Bisnis.com, JAKARTA - Komisi Pemberantasan Korupsi berharap Mahkamah Agung (MA) menerbitkan standar pedoman pemidanaan perkara korupsi.
Plt. Juru bicara Komisi Pemberantasan Korupsi (KPK) Ali Fikri saat dikonfirmasi terkait dengan temuan Indonesia Corruption Watch (ICW) yang menyebut hukuman terhadap para koruptor masih rendah, mengatakan pedoman pemidanaan yang diterbitkan MA dapat menjadi dasar bagi Majelis Hakim dalam memutus perkara korupsi.
Berdasarkan temuan ICW pada 2019, rata-rata vonis untuk koruptor hanya selama 2 tahun 7 bulan pidana penjara. Selain itu, temuan ICW juga menyebutkan masih ada disparitas vonis terhadap terdakwa korupsi.
Misalnya, pelaku korupsi yang menyebabkan kerugian negara lebih sedikit justru dihukum lebih berat ketimbang pelaku yang kerugian keuangan negaranya lebih banyak.
"KPK berharap Mahkamah Agung juga dapat menerbitkan pedomaan pemidanaan sebagai standar Majelis Hakim di dalam memutus perkara tindak pidana korupsi," ujar Ali saat dikonfirmasi, Senin (20/4/2020).
Selain vonis, ICW juga mememaparkan soal rendahnya tuntutan kepada terdakwa.
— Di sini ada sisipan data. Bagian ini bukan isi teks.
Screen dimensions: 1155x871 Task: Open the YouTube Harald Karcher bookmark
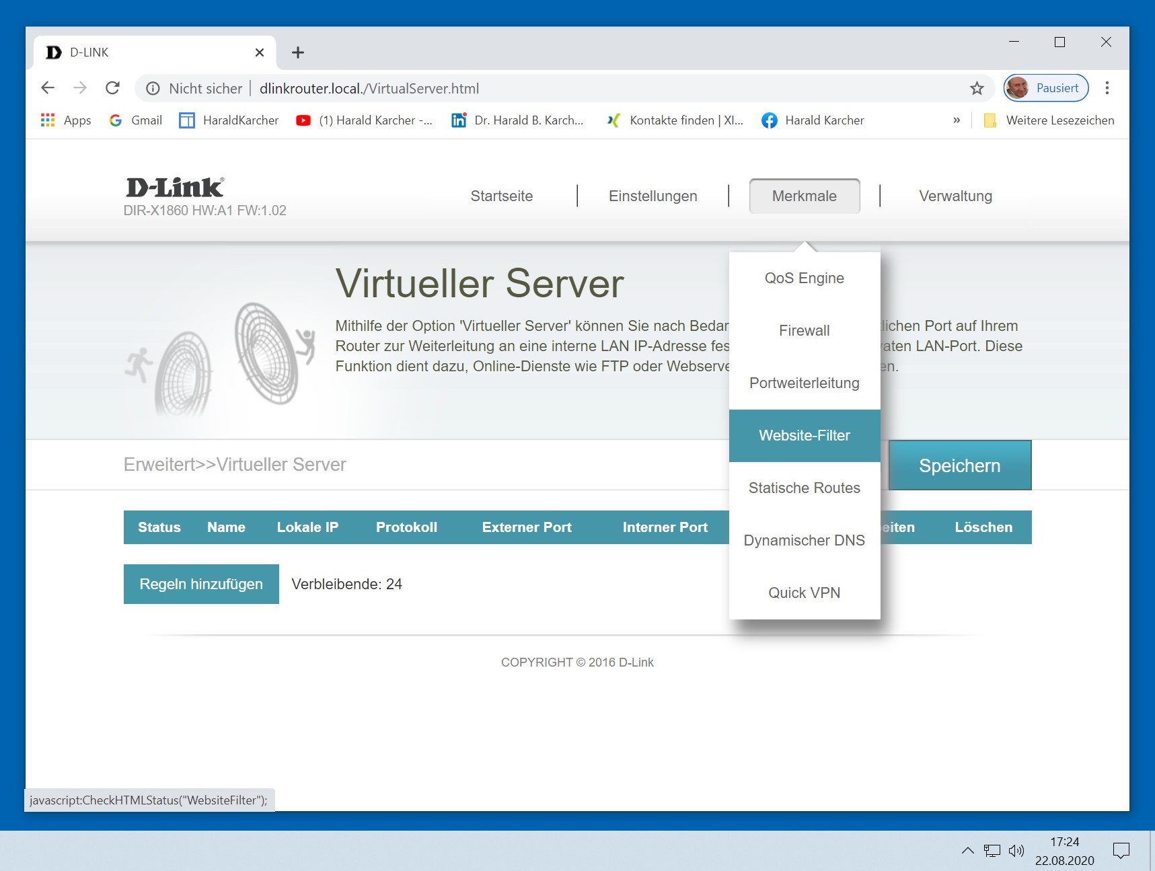364,120
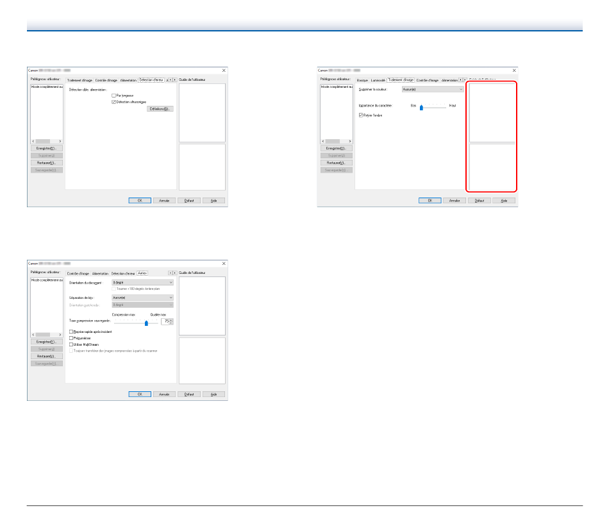609x517 pixels.
Task: Enable Utiliser MultiStream checkbox
Action: (x=71, y=344)
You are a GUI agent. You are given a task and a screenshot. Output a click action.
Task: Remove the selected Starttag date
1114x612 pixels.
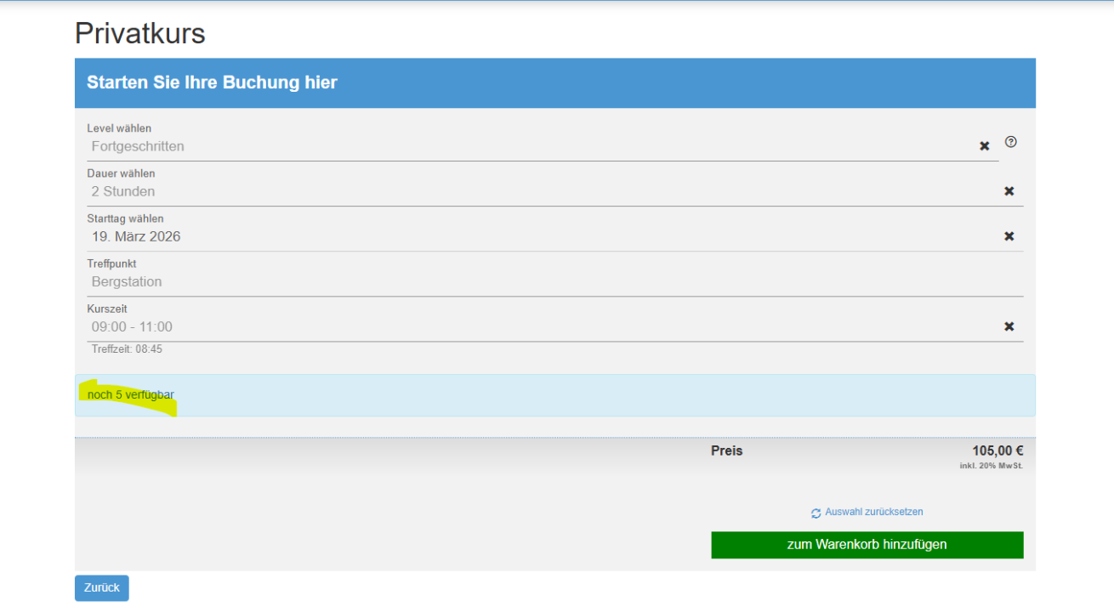pyautogui.click(x=1009, y=236)
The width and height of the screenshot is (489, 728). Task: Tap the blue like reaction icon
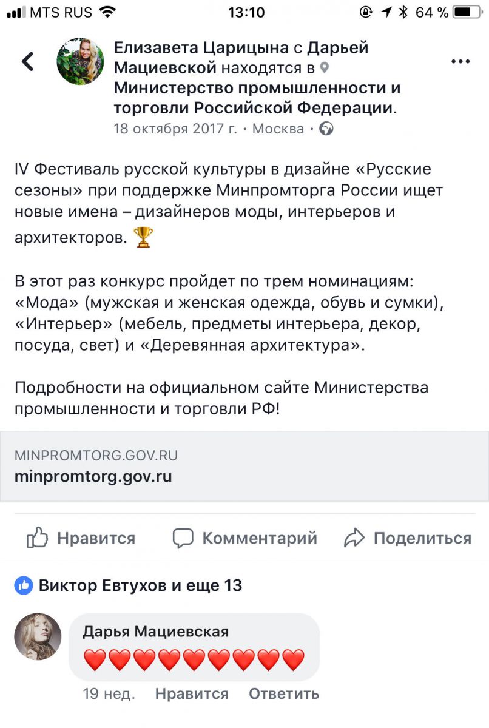[x=24, y=585]
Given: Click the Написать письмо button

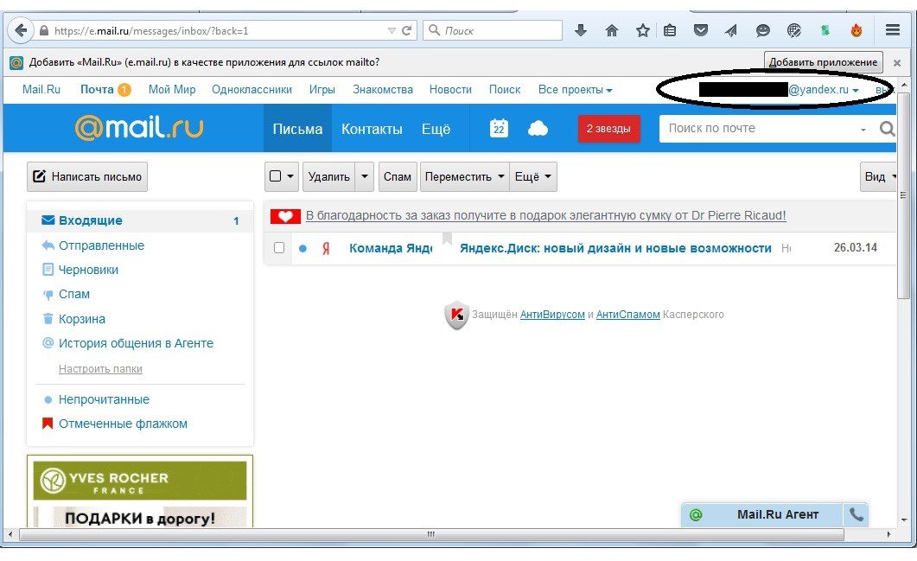Looking at the screenshot, I should pos(86,176).
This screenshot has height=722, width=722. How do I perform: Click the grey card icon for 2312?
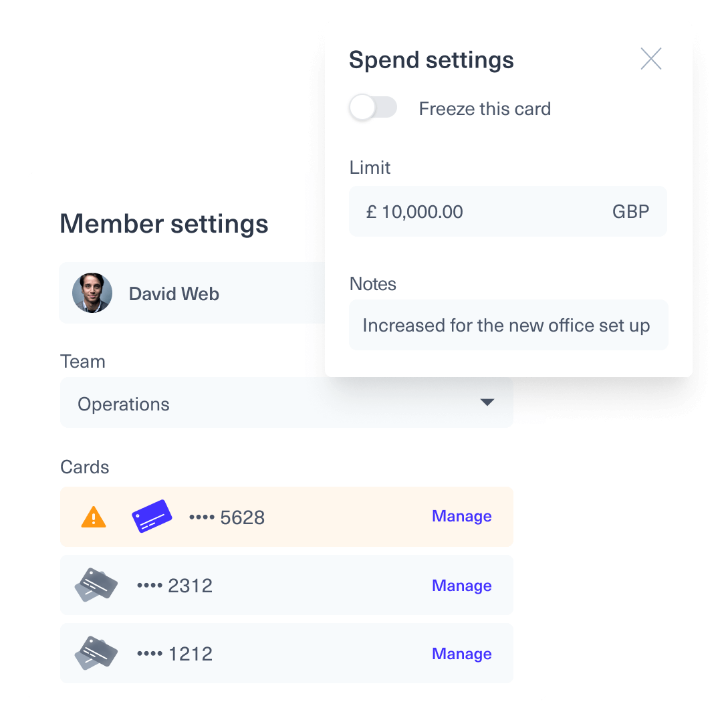[96, 584]
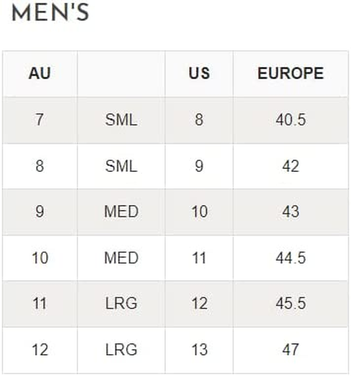Select the Europe 40.5 cell
The width and height of the screenshot is (351, 376).
pos(290,120)
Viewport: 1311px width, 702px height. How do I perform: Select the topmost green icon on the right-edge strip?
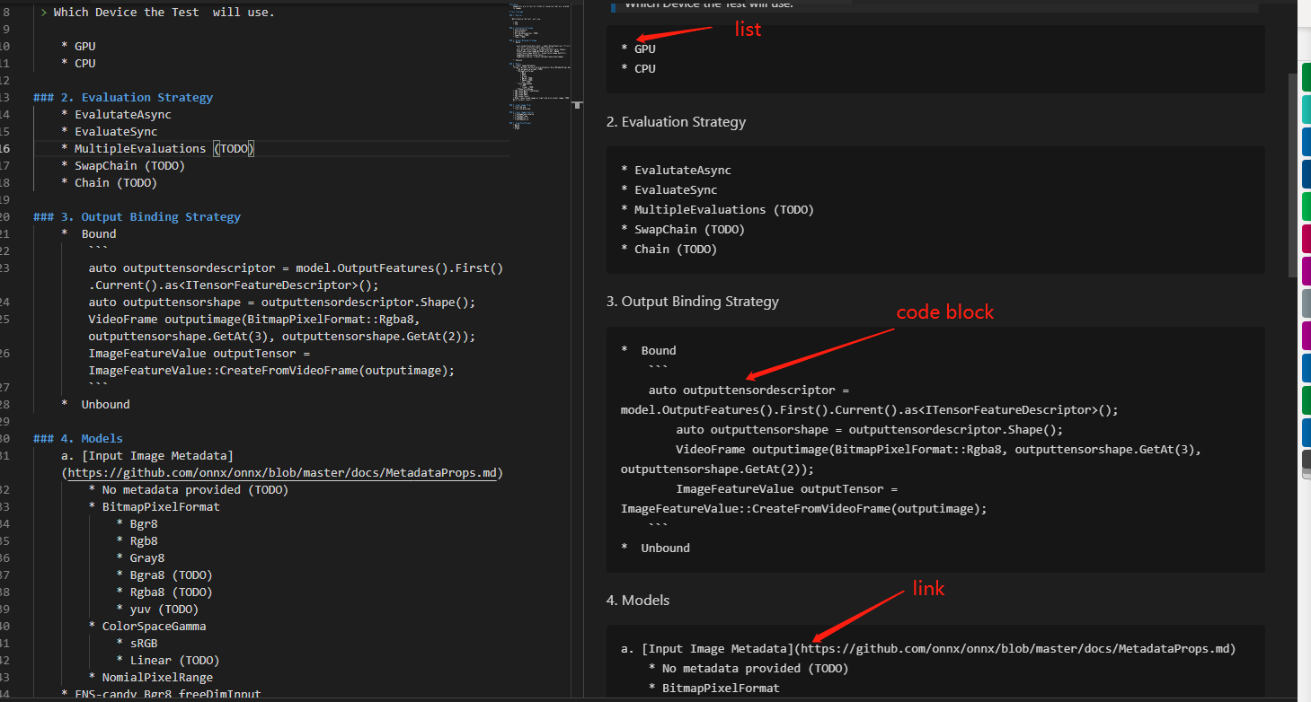(x=1305, y=75)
Saat Kejaksaan berposisi sebagai Penuntut, rata-rata terdakwa korupsi dituntut hukuman 3 tahun 4 bulan penjara, sedangkan tuntutan penuntut KPK rata-rata selama 5 tahun 2 bulan.
Baca Juga
Secara terperinci, ICW menyebutkan, dari total 911 terdakwa sebanyak 604 dituntut ringan, 276 sedang, dan 13 berat. Sementara itu, KPK menuntut 197 terdakwa dengan 51 terdakwa dituntut ringan, 72 sedang, dan 6 berat.
Selebihnya, untuk putusan, kasus yang ditangani Kejaksaan rata-rata divonis 2 tahun 5 bulan penjara dan perkara korupsi yang ditangani KPK rata-rata divonis 4 tahun 1 bulan penjara.
Tak hanya itu, pemulihan kerugian keuangan negara akibat korupsi juga maskh belum optimal. Dari sekitar Rp12 triliun kerugian negara akibat korupsi, putusan hakim yang menjatuhkan pidana tambahan berupa uang pengganti hanya Rp748,16 miliar.
Terkait dengan hal itu, Ali mengatakan pihaknya menghargai catatan dan rekomendasi ICW soal putusan yang dijatuhkan dalam perkara tindak pidana korupsi tersebut.
Ali memastikan, KPK saat ini memprioritaskan penanganan kasus yang dibangun dari proses penyelidikan terbuka atau case building, terutama untuk kasus-kasus yang berdampak signifikan pada perekonomian nasional.
Dia mengatakan KPK juga bakal menggabungkannya dengan pasal pencucian uang untuk memaksimalkan pemulihan kerugian negara. "Strategi penanganan perkara gabungan pasal tindak pidana korupsi dan TPPU yang didukung dengan satgas asset tracing sebagai upaya memaksimalkan asset recovery dan pengembalian kerugian negara," katanya.
Ali juga menjelaskan terkait dengan tugas dan fungsi Penuntutan, KPK saat ini masih dalam proses finalisasi penyusunan pedoman penuntutan. Dengan pedoman ini, setidaknya akan mengurangi disparitas tuntutan pidana khususnya terhadap pidana badan.
"Pedoman tuntutan tersebut dibuat untuk seluruh kategori tindak pidana korupsi sebagaimana tertuang dalam pasal-pasal yang memuat pemidanaan pada UU Tipikor dan TPPU dengan penekanan pada faktor-faktor yang lebih objektif di dalam mempertimbangkan hal-hal yang memberatkan dan meringankan hukuman," paparnya.